=== Extrait à lire ===
Nip, casquette jaune, maillot de Magic Johnson sur le dos, s’était levé et avait remonté son pantalon, comme s’il s’apprêtait lui aussi à se battre. Ce même Magic Johnson, icône des Lakers, qui disait, sur son compte Instagram, être fier de Nipsey, de son engagement sans faille pour sa communauté, des multiples initiatives qu’il y développait et de l’espoir qu’il instillait dans l’esprit de la jeunesse. Parce qu’il ne s’était jamais seulement agi de musique, avec Nipsey. 

Après l’annonce de sa mort, alors qu’il venait d’ouvrir une plateforme enseignant la robotique, l’ingénierie, et les mathématiques appliqués à la science, ainsi qu’un centre de coworking, dont l’objectif était de permettre à des jeunes de sa communauté d’accéder à la même formation que des élèves plus fortunés, ce n’est pas seulement pour ses albums que Nipsey était célébré. 

Au sein de la communauté NBA, LeBron James, dévasté, soulignait à quel point il était tragique et tristement symbolique, qu’un homme qui s’engageait corps et âmes pour l’endroit où il grandit soit abattu chez lui, devant un business qu’il avait créé, par un homme qu’il connaissait.
=== Données fournies ===
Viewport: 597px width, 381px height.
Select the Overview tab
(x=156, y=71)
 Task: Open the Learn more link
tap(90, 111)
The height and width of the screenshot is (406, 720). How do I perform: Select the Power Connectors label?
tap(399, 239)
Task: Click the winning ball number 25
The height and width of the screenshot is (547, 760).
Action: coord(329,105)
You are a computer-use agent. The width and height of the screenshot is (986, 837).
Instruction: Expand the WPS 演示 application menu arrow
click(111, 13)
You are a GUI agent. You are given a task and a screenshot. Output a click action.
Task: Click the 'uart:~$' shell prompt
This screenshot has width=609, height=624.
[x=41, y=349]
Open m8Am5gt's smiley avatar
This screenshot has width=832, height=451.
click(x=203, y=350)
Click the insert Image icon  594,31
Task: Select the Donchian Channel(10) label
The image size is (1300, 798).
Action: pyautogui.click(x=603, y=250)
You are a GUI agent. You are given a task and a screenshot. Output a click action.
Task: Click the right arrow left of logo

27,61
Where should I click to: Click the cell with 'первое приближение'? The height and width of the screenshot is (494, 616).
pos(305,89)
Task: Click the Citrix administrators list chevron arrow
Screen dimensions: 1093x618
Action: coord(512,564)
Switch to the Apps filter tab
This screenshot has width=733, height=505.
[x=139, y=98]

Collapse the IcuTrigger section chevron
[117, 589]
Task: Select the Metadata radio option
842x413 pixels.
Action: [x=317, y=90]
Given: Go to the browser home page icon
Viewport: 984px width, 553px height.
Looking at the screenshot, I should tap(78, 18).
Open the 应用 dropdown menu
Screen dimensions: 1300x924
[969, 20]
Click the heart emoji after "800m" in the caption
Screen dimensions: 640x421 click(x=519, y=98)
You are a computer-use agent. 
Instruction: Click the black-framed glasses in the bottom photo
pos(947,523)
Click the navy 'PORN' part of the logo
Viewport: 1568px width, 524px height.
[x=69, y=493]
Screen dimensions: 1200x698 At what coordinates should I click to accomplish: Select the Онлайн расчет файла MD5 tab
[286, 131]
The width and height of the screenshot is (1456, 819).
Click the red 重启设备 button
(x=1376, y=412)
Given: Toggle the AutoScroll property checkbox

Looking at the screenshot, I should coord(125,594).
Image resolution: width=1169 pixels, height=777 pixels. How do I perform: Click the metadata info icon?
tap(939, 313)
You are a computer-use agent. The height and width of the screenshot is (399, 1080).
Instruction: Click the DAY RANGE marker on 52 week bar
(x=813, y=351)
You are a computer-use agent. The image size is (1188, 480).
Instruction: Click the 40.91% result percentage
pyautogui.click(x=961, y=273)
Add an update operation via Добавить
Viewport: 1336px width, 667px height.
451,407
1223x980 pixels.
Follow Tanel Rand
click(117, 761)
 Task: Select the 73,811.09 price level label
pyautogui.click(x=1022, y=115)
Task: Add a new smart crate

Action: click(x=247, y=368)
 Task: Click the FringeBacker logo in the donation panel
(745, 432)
===
> **Tâche à réaliser**
Pour chaque affirmation ci-dessous, dites si elle concorde avec l’extrait sur Nipsey en répondant par oui ou par non et en citant les mots du texte qui permettent de trancher.
(a) Nipsey portait une casquette jaune.
(b) La plateforme ouverte par Nipsey enseignait notamment la robotique.
(c) Nipsey a été abattu par un inconnu.
Les enregistrements ne sont pas utiles pour ce travail.

> **Corrigé**
(a) Oui : « casquette jaune ».
(b) Oui : « une plateforme enseignant la robotique ».
(c) Non : « par un homme qu’il connaissait ».